■ **Task description**
Your task is to transcribe the data in full.

(Data excerpts)
-- -- --

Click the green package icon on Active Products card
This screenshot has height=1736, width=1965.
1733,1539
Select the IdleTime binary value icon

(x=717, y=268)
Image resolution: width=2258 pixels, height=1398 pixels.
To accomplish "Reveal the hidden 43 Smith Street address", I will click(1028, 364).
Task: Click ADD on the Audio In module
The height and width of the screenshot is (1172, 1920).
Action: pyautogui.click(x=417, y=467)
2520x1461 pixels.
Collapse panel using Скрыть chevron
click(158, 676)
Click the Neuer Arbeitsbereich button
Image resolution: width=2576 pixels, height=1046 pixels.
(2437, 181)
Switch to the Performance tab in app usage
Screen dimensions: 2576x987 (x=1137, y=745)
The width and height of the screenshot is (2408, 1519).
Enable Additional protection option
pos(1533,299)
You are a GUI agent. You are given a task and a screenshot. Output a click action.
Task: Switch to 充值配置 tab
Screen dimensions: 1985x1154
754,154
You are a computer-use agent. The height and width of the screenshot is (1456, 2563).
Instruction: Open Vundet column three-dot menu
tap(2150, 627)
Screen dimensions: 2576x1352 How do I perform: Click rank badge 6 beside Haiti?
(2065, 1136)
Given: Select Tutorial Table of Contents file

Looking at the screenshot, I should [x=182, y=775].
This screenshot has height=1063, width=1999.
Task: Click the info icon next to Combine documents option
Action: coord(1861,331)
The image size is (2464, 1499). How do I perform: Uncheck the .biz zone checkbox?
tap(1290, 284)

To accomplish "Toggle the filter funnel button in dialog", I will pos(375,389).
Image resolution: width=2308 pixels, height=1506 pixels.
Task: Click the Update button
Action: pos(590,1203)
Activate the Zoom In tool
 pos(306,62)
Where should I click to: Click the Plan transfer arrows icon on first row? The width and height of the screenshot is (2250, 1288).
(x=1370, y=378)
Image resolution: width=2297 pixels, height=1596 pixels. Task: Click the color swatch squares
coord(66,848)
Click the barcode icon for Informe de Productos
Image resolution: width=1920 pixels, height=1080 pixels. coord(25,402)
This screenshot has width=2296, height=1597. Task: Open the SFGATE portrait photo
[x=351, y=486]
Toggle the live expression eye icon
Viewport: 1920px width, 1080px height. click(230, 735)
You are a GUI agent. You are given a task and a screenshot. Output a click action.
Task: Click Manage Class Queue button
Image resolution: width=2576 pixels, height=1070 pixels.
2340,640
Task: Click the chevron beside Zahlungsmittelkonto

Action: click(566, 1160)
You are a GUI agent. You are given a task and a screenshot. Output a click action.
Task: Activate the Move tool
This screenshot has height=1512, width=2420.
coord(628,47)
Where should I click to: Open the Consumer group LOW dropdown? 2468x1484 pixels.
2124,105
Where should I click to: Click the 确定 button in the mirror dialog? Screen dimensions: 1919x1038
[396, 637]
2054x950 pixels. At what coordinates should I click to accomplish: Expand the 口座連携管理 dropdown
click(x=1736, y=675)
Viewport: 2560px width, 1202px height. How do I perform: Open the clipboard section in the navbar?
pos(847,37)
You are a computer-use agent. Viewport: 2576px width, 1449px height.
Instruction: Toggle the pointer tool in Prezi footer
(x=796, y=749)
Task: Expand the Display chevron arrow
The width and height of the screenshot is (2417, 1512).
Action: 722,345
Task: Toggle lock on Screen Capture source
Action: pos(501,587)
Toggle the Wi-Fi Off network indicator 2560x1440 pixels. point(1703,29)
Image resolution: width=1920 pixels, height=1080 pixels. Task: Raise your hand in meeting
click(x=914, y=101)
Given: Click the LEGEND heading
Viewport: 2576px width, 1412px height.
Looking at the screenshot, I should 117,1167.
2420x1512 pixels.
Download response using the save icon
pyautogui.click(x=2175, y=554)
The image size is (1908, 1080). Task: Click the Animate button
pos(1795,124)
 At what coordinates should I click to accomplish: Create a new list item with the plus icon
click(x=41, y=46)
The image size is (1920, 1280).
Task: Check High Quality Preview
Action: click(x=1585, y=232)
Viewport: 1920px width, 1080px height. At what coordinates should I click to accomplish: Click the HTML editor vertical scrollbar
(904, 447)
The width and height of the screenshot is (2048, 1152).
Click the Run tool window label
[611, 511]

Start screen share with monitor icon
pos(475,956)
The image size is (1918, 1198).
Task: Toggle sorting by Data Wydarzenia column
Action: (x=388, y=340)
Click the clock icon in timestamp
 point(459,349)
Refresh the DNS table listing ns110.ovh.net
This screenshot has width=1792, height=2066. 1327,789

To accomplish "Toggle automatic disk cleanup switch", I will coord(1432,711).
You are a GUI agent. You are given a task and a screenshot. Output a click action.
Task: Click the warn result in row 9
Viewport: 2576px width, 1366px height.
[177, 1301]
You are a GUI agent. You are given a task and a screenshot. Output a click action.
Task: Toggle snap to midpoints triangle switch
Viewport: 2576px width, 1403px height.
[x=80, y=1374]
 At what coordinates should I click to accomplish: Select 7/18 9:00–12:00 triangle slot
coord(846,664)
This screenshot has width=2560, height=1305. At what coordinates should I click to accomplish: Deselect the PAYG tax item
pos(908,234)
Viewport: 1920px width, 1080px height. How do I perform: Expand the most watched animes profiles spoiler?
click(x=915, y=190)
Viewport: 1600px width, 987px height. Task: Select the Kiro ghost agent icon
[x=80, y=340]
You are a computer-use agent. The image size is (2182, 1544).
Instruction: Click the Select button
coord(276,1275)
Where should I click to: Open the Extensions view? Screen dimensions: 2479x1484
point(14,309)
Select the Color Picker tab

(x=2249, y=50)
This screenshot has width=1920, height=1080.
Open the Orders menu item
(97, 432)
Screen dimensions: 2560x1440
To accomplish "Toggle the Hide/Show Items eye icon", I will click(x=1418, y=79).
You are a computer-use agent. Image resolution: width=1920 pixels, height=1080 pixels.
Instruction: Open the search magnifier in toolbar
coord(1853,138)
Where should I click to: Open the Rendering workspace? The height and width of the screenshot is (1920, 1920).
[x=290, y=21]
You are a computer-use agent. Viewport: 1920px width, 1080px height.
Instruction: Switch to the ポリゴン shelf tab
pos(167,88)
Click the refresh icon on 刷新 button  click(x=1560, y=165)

-- -- --

■ **Exercise output**
Click the green package icon on Active Products card
This screenshot has height=1736, width=1965.
1733,1539
Select the IdleTime binary value icon

(x=717, y=268)
Image resolution: width=2258 pixels, height=1398 pixels.
To accomplish "Reveal the hidden 43 Smith Street address", I will click(1028, 364).
Task: Click ADD on the Audio In module
The height and width of the screenshot is (1172, 1920).
Action: pyautogui.click(x=417, y=467)
2520x1461 pixels.
Collapse panel using Скрыть chevron
click(158, 676)
Click the Neuer Arbeitsbereich button
Image resolution: width=2576 pixels, height=1046 pixels.
(2437, 181)
Switch to the Performance tab in app usage
Screen dimensions: 2576x987 (x=1137, y=745)
The width and height of the screenshot is (2408, 1519).
Enable Additional protection option
pos(1533,299)
You are a GUI agent. You are given a task and a screenshot. Output a click action.
Task: Switch to 充值配置 tab
Screen dimensions: 1985x1154
754,154
You are a computer-use agent. The height and width of the screenshot is (1456, 2563).
Instruction: Open Vundet column three-dot menu
tap(2150, 627)
Screen dimensions: 2576x1352 How do I perform: Click rank badge 6 beside Haiti?
(2065, 1136)
Given: Select Tutorial Table of Contents file

Looking at the screenshot, I should [x=182, y=775].
This screenshot has height=1063, width=1999.
Task: Click the info icon next to Combine documents option
Action: coord(1861,331)
The image size is (2464, 1499). How do I perform: Uncheck the .biz zone checkbox?
tap(1290, 284)

To accomplish "Toggle the filter funnel button in dialog", I will pos(375,389).
Image resolution: width=2308 pixels, height=1506 pixels.
Task: Click the Update button
Action: pos(590,1203)
Activate the Zoom In tool
 pos(306,62)
Where should I click to: Click the Plan transfer arrows icon on first row? The width and height of the screenshot is (2250, 1288).
(x=1370, y=378)
Image resolution: width=2297 pixels, height=1596 pixels. Task: Click the color swatch squares
coord(66,848)
Click the barcode icon for Informe de Productos
Image resolution: width=1920 pixels, height=1080 pixels. coord(25,402)
This screenshot has width=2296, height=1597. Task: Open the SFGATE portrait photo
[x=351, y=486]
Toggle the live expression eye icon
Viewport: 1920px width, 1080px height. click(230, 735)
You are a GUI agent. You are given a task and a screenshot. Output a click action.
Task: Click Manage Class Queue button
Image resolution: width=2576 pixels, height=1070 pixels.
2340,640
Task: Click the chevron beside Zahlungsmittelkonto

Action: click(566, 1160)
You are a GUI agent. You are given a task and a screenshot. Output a click action.
Task: Activate the Move tool
This screenshot has height=1512, width=2420.
coord(628,47)
Where should I click to: Open the Consumer group LOW dropdown? 2468x1484 pixels.
2124,105
Where should I click to: Click the 确定 button in the mirror dialog? Screen dimensions: 1919x1038
[396, 637]
2054x950 pixels. At what coordinates should I click to accomplish: Expand the 口座連携管理 dropdown
click(x=1736, y=675)
Viewport: 2560px width, 1202px height. How do I perform: Open the clipboard section in the navbar?
pos(847,37)
You are a computer-use agent. Viewport: 2576px width, 1449px height.
Instruction: Toggle the pointer tool in Prezi footer
(x=796, y=749)
Task: Expand the Display chevron arrow
The width and height of the screenshot is (2417, 1512).
Action: 722,345
Task: Toggle lock on Screen Capture source
Action: pos(501,587)
Toggle the Wi-Fi Off network indicator 2560x1440 pixels. point(1703,29)
Image resolution: width=1920 pixels, height=1080 pixels. Task: Raise your hand in meeting
click(x=914, y=101)
Given: Click the LEGEND heading
Viewport: 2576px width, 1412px height.
Looking at the screenshot, I should 117,1167.
2420x1512 pixels.
Download response using the save icon
pyautogui.click(x=2175, y=554)
The image size is (1908, 1080). Task: Click the Animate button
pos(1795,124)
 At what coordinates should I click to accomplish: Create a new list item with the plus icon
click(x=41, y=46)
The image size is (1920, 1280).
Task: Check High Quality Preview
Action: click(x=1585, y=232)
Viewport: 1920px width, 1080px height. At what coordinates should I click to accomplish: Click the HTML editor vertical scrollbar
(904, 447)
The width and height of the screenshot is (2048, 1152).
Click the Run tool window label
[611, 511]

Start screen share with monitor icon
pos(475,956)
The image size is (1918, 1198).
Task: Toggle sorting by Data Wydarzenia column
Action: (x=388, y=340)
Click the clock icon in timestamp
 point(459,349)
Refresh the DNS table listing ns110.ovh.net
This screenshot has width=1792, height=2066. 1327,789

To accomplish "Toggle automatic disk cleanup switch", I will coord(1432,711).
You are a GUI agent. You are given a task and a screenshot. Output a click action.
Task: Click the warn result in row 9
Viewport: 2576px width, 1366px height.
[177, 1301]
You are a GUI agent. You are given a task and a screenshot. Output a click action.
Task: Toggle snap to midpoints triangle switch
Viewport: 2576px width, 1403px height.
[x=80, y=1374]
 At what coordinates should I click to accomplish: Select 7/18 9:00–12:00 triangle slot
coord(846,664)
This screenshot has width=2560, height=1305. At what coordinates should I click to accomplish: Deselect the PAYG tax item
pos(908,234)
Viewport: 1920px width, 1080px height. How do I perform: Expand the most watched animes profiles spoiler?
click(x=915, y=190)
Viewport: 1600px width, 987px height. Task: Select the Kiro ghost agent icon
[x=80, y=340]
You are a computer-use agent. The image size is (2182, 1544).
Instruction: Click the Select button
coord(276,1275)
Where should I click to: Open the Extensions view? Screen dimensions: 2479x1484
point(14,309)
Select the Color Picker tab

(x=2249, y=50)
This screenshot has width=1920, height=1080.
Open the Orders menu item
(97, 432)
Screen dimensions: 2560x1440
To accomplish "Toggle the Hide/Show Items eye icon", I will click(x=1418, y=79).
You are a computer-use agent. Image resolution: width=1920 pixels, height=1080 pixels.
Instruction: Open the search magnifier in toolbar
coord(1853,138)
Where should I click to: Open the Rendering workspace? The height and width of the screenshot is (1920, 1920).
[x=290, y=21]
You are a computer-use agent. Viewport: 1920px width, 1080px height.
Instruction: Switch to the ポリゴン shelf tab
pos(167,88)
Click the refresh icon on 刷新 button  click(x=1560, y=165)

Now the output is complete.